■ **TASK TO CARRY OUT**
Select all lines in the records that include "time".

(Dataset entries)
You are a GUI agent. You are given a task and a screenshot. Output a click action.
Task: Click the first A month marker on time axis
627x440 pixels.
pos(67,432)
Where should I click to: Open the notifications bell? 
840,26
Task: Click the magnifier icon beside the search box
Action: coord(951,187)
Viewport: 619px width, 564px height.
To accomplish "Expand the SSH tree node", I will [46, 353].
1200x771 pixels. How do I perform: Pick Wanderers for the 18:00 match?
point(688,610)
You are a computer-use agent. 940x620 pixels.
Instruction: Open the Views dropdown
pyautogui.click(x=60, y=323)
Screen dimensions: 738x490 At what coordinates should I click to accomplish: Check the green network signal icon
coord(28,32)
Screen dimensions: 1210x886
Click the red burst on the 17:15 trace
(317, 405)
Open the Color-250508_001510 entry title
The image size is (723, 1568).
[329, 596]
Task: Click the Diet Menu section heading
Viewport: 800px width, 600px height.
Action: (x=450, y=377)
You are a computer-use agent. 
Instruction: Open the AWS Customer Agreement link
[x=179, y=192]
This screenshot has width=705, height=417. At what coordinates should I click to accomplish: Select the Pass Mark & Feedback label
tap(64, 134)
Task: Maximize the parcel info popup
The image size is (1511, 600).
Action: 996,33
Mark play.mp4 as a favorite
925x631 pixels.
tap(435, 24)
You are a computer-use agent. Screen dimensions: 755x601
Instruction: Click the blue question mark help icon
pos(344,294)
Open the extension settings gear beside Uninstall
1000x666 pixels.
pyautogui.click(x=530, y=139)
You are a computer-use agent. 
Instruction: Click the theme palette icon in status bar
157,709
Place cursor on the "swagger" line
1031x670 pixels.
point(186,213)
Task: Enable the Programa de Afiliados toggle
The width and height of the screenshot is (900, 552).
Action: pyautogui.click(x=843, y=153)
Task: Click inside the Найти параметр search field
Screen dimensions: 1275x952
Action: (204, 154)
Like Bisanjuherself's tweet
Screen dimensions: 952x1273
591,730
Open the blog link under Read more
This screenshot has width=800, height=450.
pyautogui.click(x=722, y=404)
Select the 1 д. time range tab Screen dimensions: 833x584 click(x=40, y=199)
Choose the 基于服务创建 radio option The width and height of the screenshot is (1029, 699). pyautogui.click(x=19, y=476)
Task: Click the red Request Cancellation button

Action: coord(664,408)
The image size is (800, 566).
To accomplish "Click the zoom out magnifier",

■ **RESPONSE TO THE EXERCISE**
Task: Click the first A month marker on time axis
Select the 1 д. time range tab Screen dimensions: 833x584 click(x=40, y=199)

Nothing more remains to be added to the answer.